M. Clark : Dans une certaine mesure, nous supposons que les fabricants des produits que nous achetons se conforment à toutes les normes relatives à l'environnement, dans leur milieu de travail et dans les processus utilisés et leur effet sur l'environnement dans lequel ils vivent. Attirer l'attention des consommateurs canadiens sur des situations comme celle que vous avez vue, quand l'air devient pratiquement irrespirable, comme vous l'avez découvert, serait sans doute classé parmi les méthodes de commercialisation négatives pour les produits de nos concurrents. Il est difficile de faire comprendre ce que vous avez vu à un consommateur qui regarde un produit chez un détaillant quand le produit fabriqué au Canada coûte le double de celui qui a été fait là où vous étiez.
Le sénateur Campbell : Monsieur Clark, vous luttez pour votre survie.
M. Clark : C'est exact.
Le sénateur Campbell : Ce n'est qu'une question de temps. Si la tendance se maintient, il n'y aura plus de fabricants de meubles au Canada. Nous n'exportons pas vers la Chine. Je me soucie peu que les Chinois considèrent la publicité de mauvais goût. Pour survivre, vous devez vous imposer sur ce marché.
Je crois que vous avez tort de supposer que les Canadiens comprennent que vous suivez des règles différentes, que vous respectez vos principes et que vous vous souciez de l'environnement. Nous savons à quel point les Canadiens se soucient d'environnement, mais vous devez leur faire remarquer que votre produit est supérieur. Nos concurrents arrivent sur nos marchés avec des produits inférieurs, et si nous les achetons c'est uniquement parce qu'ils sont moins chers, alors que nous ignorons tout du contexte de leur fabrication, de ce qui entre dans leur composition, du milieu de travail, de l'environnement, de l'origine du bois, des méthodes de récolte.
Je crois qu'il nous faut retrousser nos manches. J'en suis convaincu. Je le ferais aussi pour les États-Unis, parce que j'ai visité certaines usines, dans les États du Sud et ce n'était pas un pique-nique là non plus.
La TPS a été réduite de 1 p. 100. L'objectif était de stimuler la consommation. Avez-vous constaté que cela portait fruit? Est-ce que les gens se sont dit : « Chouette, il en coûte maintenant 1 p. 100 de moins pour acheter des meubles de qualité »?
M. Clark : Cela serait plus sensible, sénateur Campbell, dans le secteur du détail.
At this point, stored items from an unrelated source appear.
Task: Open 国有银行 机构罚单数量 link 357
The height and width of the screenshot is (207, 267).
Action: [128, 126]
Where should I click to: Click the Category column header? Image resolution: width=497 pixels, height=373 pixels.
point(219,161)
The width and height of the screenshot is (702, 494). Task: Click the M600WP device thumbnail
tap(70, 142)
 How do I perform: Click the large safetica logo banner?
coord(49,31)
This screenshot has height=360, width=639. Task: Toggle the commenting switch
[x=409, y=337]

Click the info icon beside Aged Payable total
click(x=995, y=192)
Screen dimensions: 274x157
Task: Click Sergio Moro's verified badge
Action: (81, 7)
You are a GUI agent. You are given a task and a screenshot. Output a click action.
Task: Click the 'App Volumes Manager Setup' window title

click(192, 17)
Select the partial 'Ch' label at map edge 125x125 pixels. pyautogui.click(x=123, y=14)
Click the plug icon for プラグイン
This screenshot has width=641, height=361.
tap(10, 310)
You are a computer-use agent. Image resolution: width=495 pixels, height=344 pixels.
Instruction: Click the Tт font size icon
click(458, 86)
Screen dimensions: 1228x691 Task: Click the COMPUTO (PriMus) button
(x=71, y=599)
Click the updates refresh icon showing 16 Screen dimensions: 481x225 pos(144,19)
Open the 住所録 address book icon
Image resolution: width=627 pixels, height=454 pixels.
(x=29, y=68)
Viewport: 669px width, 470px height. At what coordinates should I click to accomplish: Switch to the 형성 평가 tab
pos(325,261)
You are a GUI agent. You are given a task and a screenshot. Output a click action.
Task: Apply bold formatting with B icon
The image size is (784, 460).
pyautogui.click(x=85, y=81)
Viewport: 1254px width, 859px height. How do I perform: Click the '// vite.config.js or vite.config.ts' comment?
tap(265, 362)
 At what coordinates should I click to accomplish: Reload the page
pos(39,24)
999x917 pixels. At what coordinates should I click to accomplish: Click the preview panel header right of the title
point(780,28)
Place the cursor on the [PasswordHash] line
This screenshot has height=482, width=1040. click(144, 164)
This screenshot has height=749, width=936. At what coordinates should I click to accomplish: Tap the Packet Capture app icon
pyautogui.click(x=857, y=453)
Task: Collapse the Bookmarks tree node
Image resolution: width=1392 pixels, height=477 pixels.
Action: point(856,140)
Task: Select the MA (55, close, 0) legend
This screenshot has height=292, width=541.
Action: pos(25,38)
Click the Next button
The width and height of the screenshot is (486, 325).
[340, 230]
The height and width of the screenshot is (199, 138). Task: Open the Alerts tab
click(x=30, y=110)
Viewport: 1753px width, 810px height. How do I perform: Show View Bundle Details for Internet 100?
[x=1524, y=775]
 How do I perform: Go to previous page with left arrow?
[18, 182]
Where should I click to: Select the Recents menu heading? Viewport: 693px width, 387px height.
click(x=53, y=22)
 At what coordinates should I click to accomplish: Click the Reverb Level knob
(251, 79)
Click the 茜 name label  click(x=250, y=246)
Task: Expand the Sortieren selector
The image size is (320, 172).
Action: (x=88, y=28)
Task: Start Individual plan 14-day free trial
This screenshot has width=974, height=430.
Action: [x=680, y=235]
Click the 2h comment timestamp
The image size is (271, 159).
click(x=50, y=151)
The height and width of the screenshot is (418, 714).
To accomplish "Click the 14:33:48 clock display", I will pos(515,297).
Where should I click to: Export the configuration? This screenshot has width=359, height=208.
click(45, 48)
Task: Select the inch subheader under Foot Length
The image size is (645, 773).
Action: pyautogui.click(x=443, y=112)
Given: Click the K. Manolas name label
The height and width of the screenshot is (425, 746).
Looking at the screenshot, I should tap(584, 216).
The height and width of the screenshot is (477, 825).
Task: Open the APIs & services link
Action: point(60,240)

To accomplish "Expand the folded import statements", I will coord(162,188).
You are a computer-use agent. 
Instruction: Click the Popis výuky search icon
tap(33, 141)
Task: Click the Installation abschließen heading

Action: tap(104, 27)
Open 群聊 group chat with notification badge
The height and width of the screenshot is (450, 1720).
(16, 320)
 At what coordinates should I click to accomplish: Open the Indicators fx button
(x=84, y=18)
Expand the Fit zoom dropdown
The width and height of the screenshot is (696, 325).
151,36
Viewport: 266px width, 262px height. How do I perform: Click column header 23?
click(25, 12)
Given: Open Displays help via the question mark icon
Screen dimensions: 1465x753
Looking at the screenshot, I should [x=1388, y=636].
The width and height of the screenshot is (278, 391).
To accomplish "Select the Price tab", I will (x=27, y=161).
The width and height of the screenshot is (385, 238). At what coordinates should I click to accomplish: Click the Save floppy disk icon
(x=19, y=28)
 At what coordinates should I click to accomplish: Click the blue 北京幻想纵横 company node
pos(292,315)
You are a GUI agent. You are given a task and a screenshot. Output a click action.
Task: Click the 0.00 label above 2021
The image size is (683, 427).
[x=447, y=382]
Je ne crois pas que cela soit pertinent pour nous. Du moins, les détaillants qui distribuent nos produits n'en ont pas fait mention.
Le sénateur Campbell : Votre chiffre d'affaires a chuté de 60 millions de dollars entre 2007 et 2008.
M. Clark : Oui. La mesure a peut-être aidé les produits de consommation, ce que l'on appelle les articles de prix unitaire élevé, mais pour le détaillant, l'électronique, les gros électroménagers, les meubles de maison, c'est du pareil au même. Personne n'a indiqué que nous en avions directement profité.
Le sénateur Campbell : Je n'ai pas bien compris. La Californie vient d'imposer des normes au sujet de quelles émissions?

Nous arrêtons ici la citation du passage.